The deposit is passed along back to BCRS Ltd as an intermediary through the supply chain, with the producers of the drinks depositing the amount into BCRS Ltd when the drinks are manufactured in or imported into Singapore. When the drinks are distributed to the market, the retailers and businesses will pay the deposit amount to the producers. Consumers make the deposit payments to the retailers when they make their purchases. The consumer would then return the bottle or can at the Return Right machines to reclaim the deposit from BCRS Ltd. Eligible bottles and cans are labelled with a 10-cent Deposit Mark. Unrefunded deposits will be used to defray the operating costs of BCRS Ltd.

The availability of eligible bottles and cans was limited at the start of the scheme as retailers were still replenishing their shelves with stock purchased before the mark was printed on the products. Additionally, authorities allowed an transition period between April and September 2026 for retailers to sell the ineligible products.
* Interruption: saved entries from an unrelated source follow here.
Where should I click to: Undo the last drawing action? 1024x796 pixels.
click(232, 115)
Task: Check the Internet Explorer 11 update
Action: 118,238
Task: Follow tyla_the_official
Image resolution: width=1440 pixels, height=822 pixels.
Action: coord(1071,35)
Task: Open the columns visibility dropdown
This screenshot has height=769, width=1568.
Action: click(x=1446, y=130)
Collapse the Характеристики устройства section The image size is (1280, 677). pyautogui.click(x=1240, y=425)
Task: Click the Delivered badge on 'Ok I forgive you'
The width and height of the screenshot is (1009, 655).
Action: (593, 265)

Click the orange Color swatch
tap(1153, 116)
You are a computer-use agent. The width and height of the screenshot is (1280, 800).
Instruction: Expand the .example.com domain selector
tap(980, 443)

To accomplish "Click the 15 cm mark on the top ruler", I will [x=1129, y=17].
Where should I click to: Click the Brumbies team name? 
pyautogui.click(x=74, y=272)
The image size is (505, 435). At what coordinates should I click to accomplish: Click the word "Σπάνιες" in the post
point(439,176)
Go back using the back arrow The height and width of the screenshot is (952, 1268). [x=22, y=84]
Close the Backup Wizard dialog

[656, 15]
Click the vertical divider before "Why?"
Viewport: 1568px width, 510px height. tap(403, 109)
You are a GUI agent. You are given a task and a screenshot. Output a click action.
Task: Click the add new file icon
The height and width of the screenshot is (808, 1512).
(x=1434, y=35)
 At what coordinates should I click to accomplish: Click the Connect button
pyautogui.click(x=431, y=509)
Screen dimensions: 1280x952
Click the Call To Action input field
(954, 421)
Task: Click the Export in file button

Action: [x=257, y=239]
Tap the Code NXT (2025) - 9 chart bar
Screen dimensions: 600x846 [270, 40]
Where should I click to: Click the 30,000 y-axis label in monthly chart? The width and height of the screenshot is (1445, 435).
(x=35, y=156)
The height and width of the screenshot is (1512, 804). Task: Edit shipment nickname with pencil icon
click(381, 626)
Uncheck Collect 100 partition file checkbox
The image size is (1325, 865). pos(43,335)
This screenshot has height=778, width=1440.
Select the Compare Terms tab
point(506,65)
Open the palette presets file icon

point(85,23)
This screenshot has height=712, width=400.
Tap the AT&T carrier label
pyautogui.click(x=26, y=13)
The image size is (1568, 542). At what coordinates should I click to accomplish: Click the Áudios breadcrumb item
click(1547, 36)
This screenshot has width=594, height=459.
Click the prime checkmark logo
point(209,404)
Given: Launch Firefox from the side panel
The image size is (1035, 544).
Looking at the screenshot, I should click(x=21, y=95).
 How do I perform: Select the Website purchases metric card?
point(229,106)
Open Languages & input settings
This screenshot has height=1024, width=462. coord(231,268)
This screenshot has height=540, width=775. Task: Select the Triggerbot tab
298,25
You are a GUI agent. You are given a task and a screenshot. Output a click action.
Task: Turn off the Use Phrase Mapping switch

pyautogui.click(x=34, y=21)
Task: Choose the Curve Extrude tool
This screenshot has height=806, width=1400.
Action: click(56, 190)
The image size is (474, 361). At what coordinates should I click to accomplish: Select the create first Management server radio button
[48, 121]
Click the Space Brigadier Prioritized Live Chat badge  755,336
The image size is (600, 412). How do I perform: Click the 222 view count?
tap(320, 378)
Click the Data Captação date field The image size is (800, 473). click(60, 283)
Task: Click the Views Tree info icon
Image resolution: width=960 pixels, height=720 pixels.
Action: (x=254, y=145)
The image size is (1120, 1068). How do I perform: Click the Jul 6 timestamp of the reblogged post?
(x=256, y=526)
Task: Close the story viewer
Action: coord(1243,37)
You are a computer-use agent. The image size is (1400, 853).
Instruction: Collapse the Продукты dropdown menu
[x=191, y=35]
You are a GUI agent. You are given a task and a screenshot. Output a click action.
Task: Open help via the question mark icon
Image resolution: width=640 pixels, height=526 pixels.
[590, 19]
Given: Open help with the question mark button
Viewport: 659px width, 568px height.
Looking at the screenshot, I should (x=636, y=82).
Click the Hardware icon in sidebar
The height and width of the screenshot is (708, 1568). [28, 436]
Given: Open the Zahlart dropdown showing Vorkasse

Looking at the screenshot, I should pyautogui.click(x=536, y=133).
The transition period had led to confusion by some citizens who tried to recycle the older ineligible bottles or cans to claim refunds. On 5 August, Senior Minister of State for Sustainability and the Environment Janil Puthucheary told the Parliament that since the launch of the programme, 5.5 million bottles and cans had been collected with 1 million successful transactions at the Return Right machines being made. There had been reports of people unable to collect their deposited amount when returning their containers for various reasons, including non-detection or mis-identification of the barcodes on the containers, with one reported that it took two weeks for BCRS Ltd to process the refund manually.